Second, if Thiselton is correct, then Lewis entirely dismisses one biblical tradition – that of universal salvation. Even if it were right to press all the traditions into a unity then Lewis would still have to press (i) “hell is eternal torment”; (ii) “hell is eternal destruction, or annihilation”; and (iii) “all are saved”, into a unity – along with his emphasis on “privation”.
Some, for example D.A. Carson, are adamant that eternal torment is the nature of hell, and that all who do not believe in Christ go there. Lewis, on balance, seems to favour a kind of qualified annihilationism whilst still holding onto a perspective-dependent notion of eternal torment. Others, such as G. MacDonald (alias R. Parry), reconcile the biblical traditions in favour of “all are saved, but in some cases only after prolonged periods of punishment in hell”.
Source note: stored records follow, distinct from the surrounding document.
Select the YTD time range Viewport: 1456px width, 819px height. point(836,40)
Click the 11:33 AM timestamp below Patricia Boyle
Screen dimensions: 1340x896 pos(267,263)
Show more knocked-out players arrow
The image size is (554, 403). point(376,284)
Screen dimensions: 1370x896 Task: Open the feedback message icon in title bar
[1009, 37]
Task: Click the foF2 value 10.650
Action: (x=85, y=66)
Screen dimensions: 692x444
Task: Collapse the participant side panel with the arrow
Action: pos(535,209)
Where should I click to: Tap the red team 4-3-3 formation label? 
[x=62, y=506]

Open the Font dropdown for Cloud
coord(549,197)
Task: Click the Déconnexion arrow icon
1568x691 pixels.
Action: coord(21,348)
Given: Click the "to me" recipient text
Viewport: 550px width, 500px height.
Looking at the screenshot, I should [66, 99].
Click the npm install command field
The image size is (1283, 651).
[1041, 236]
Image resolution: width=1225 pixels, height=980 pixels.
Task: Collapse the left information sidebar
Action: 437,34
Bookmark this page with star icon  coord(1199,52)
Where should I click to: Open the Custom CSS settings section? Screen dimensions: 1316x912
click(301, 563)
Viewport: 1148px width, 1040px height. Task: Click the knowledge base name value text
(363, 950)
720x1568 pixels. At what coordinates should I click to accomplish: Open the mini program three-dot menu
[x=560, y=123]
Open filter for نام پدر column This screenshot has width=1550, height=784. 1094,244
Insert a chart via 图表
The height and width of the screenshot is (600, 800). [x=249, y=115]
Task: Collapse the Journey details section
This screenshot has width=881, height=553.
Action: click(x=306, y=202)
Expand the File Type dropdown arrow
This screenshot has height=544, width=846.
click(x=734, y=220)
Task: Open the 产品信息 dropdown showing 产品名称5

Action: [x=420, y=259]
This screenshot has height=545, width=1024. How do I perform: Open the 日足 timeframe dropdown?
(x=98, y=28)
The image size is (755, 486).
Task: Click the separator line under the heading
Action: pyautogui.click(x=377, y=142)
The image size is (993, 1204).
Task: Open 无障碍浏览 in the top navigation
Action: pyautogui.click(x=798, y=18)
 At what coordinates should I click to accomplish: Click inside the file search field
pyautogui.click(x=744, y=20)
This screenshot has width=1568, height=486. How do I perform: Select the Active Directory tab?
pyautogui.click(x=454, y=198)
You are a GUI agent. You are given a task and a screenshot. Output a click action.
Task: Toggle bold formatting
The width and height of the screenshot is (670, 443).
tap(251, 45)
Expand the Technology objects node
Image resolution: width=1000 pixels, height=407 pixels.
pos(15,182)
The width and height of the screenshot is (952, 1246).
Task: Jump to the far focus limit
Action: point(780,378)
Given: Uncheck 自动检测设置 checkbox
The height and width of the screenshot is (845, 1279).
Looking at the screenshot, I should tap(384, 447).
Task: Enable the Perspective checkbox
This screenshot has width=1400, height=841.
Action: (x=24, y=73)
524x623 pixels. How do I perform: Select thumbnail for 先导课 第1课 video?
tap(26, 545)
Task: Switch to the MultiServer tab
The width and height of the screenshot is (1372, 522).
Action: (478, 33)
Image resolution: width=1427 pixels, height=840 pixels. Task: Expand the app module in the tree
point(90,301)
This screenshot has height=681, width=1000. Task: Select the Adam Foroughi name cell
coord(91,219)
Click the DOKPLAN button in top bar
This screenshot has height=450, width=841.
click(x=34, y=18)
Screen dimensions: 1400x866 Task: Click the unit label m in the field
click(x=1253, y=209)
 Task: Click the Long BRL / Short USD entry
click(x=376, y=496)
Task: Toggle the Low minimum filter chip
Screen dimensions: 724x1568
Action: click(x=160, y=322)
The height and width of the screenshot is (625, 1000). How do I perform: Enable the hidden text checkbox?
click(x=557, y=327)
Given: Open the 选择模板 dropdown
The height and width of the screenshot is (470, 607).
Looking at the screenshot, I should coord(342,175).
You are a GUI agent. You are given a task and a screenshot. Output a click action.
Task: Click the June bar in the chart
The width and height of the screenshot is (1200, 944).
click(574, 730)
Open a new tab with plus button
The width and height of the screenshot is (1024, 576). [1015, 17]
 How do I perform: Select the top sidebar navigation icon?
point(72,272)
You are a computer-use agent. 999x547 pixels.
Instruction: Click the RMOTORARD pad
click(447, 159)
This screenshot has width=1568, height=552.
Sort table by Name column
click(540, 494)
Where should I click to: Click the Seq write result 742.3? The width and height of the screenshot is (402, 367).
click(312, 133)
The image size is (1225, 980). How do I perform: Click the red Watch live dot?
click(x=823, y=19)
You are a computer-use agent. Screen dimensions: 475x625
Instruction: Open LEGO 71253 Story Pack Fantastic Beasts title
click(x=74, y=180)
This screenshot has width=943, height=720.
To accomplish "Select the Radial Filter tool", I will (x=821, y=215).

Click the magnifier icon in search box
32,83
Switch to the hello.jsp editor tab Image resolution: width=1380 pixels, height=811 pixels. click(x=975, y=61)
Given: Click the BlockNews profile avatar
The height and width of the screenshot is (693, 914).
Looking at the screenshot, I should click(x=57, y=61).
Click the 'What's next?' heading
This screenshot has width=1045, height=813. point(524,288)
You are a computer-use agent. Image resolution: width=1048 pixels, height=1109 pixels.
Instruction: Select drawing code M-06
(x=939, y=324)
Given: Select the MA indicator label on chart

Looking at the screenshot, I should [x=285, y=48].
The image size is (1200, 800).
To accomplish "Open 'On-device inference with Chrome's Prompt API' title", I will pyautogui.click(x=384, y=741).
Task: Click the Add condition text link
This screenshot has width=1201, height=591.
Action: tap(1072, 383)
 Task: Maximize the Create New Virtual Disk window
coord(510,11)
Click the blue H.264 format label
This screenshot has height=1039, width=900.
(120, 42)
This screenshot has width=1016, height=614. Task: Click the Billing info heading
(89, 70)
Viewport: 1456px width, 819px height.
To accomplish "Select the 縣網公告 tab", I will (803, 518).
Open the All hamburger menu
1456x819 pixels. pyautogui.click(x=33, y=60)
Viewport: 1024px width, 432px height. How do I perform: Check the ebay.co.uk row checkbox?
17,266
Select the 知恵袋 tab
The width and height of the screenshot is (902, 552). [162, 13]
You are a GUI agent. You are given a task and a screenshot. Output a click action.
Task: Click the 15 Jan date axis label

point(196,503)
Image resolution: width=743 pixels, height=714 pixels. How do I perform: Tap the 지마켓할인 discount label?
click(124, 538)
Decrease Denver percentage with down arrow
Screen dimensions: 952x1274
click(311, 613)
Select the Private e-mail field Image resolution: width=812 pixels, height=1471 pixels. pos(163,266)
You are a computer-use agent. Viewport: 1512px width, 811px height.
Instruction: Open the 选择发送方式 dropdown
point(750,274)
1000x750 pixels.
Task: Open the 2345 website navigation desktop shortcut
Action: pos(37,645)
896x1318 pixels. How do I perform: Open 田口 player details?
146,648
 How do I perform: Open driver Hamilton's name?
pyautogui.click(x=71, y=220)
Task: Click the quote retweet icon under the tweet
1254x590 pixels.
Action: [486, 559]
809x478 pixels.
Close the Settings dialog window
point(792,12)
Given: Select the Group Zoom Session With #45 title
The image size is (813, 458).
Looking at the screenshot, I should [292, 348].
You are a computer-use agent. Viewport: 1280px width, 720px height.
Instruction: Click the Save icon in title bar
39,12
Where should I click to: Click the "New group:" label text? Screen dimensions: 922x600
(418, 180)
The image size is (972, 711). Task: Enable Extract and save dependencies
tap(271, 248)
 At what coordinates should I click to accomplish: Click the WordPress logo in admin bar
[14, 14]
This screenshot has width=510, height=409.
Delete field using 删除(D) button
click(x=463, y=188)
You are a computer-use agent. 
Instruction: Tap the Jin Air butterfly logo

In view of the fact that these scholars all know more about this most difficult of all subjects than I do, then my current position, with Thiselton (the scholar I trust the most), is this: the Bible says that those who reject Christ are either tormented eternally (in a manner that involves privation), or are annihilated, or are all saved (whether eventually, or soon after death), and that the Bible deliberately leaves us with these three traditions held in tension in a manner that most encourages obedience. That is, one has to allow for the serious possibility that hell is eternal torment, but that it is possible that God will not allow this to happen. That is, it is safest to assume Carson’s stance, but hope that you are wrong – knowing that being wrong is possible.
Working through Lewis’s arguments, then Lewis argues that remedial pain does not work for everybody, and so some go to hell. I have already stated my problem with this point: if God decides to save somebody, then they are saved. God doesn’t fail, once he decides to save. It is like being a toddler lifted out of the play-pen and into the bath: you can kick and scream all you want, but you are getting washed. Once you pass under the shepherd’s rod, then even if somebody tried to substitute another sheep for you, you would remain holy and the other sheep would become holy too. Even if loss of salvation is theoretically possible, the apostles prophesy that it isn’t actually going to happen, so it isn’t concretely possible.
This is not semantics. At the moment, we can travel at 750 mph in a jet-car on land. Clearly, theoretically, it is possible to achieve 800 mph soon. But what if Elijah rolls up and says, “before the land-speed record achieves 800 mph, Jesus will return and put a stop to such folly”? So, 800 mph is both possible theoretically, but impossible concretely and actually. So it is with salvation: Paul prophesies that nobody will lose it.
But our point is that it is not so much pain that God deploys remedially in our lives, but the Holy Spirit. What kind of “remedy” doesn’t lead to salvation? “God does not willingly bring grief or affliction to the sons of men”, but will do so if necessary, but as part of a bigger saving work by the Spirit that is successful.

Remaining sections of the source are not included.